The City Council of Bristol, Tenn, recently voted 3-2 in favour of allowing beer sales in the local cinema, clearing a first hurdle and in line with a larger national trend.
National Association of Theatre Owners Director of Media and Research Patrick Corcoran said wine, cocktails and suds in the cinema are becoming another selection at the concession stand at theaters across the U.S.
At last count, nearly 900 movie houses — including ones in nearby Asheville and Knoxville — have alcohol alongside the popcorn and Goobers in food vending areas or in restaurants confined within the theater, which allow consumers to take their meals and spirits in to see the show.
“It’s moving more into the mainstream as some of the larger theater companies are getting into it,” Corcoran said. “There’s a growing adult market. The percentage of the older population is growing and theaters are looking for better ways to attract that demographic. One of those is through alcohol sales and dine-in theaters.” LINK
An interesting footnote is that one Hollywood studio was initially dead set against the idea of beer in cinemas. Have you already guessed which one?

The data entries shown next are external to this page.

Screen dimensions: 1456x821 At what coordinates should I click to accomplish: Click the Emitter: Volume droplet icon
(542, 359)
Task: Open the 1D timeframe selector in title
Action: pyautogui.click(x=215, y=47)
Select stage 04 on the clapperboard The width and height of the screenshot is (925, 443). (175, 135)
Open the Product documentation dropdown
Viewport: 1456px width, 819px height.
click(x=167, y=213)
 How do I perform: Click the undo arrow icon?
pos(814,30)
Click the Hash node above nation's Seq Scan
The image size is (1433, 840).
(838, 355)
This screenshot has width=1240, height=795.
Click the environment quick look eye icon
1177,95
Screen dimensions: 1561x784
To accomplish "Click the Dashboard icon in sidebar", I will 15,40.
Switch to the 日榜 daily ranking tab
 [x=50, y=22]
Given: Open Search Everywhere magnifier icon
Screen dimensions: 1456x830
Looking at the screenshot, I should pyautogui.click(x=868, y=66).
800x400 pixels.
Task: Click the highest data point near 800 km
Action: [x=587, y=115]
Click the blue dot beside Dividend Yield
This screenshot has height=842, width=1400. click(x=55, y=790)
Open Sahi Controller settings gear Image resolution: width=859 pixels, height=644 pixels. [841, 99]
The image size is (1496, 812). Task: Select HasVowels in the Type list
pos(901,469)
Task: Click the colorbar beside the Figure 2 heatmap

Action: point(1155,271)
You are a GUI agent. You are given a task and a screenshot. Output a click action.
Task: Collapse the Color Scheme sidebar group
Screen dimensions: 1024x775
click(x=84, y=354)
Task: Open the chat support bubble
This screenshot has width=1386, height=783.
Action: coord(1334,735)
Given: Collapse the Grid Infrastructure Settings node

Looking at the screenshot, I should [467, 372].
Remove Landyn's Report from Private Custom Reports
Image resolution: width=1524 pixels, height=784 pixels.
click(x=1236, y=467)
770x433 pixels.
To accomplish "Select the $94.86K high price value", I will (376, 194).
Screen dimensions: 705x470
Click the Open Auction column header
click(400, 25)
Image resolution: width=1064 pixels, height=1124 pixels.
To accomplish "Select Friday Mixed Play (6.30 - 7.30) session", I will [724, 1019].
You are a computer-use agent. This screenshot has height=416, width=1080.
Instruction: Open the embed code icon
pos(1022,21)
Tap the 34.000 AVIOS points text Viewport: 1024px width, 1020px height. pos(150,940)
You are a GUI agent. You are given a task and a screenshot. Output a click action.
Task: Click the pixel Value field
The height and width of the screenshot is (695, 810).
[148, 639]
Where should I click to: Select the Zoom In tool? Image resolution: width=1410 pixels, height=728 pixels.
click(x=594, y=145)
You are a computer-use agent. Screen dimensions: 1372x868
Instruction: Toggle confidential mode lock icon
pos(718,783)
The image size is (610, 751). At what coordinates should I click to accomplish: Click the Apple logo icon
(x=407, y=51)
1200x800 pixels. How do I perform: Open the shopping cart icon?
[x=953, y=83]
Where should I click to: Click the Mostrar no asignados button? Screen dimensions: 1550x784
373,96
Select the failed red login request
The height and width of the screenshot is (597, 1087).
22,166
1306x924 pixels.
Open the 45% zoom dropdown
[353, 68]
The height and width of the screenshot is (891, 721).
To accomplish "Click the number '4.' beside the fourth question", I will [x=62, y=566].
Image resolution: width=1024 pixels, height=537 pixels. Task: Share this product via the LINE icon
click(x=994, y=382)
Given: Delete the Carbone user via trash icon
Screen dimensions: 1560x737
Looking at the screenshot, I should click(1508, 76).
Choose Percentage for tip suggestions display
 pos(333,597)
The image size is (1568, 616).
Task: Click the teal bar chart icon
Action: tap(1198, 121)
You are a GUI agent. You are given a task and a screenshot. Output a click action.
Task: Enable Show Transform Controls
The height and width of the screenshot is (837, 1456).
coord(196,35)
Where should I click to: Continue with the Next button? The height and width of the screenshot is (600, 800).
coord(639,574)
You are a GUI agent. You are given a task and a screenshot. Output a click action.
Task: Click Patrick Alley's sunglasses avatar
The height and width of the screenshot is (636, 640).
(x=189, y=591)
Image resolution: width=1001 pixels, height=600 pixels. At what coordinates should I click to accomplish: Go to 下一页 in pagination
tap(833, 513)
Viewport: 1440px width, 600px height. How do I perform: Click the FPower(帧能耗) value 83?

Corcoran said independent movie theaters and larger chains began selling beer and wine in the mid 1990s, leading the Walt Disney Co. to not release its films to some locations because they did not want their family films associated with the sale of alcohol. Disney later relented after sales became successful in those areas with the beer concept.
Canada – Cineplex has announced its quarterly figures and Canada’s largest exhibitor noted year-on-year growth, but it as mainly the in-organic (screen acquisition) kind and the company is not immune to the malaise that is gripping the box office south of the border.
“Total revenue for the second quarter of 2014 increased 7.2%, or $21.9 million compared to the prior year, due largely to the 2013 acquisitions of 24 Atlantic theatres and digital signage company Cineplex Digital Networks,” said Ellis Jacob, President and CEO, Cineplex Entertainment. “The box office was impacted by the underperformance of a number of big summer titles and the shifting of release dates on certain films which resulted in a same store decrease in box office revenues of 4.2%, compared to the prior year quarter.” LINK
The silver lining was “diversification in related businesses including media, digital commerce, gaming, food service and alternative programming” to counterbalance under-performing films, plus the SCENE loyalty program reached 5.8 million members (an increase of 200,000 members in the quarter).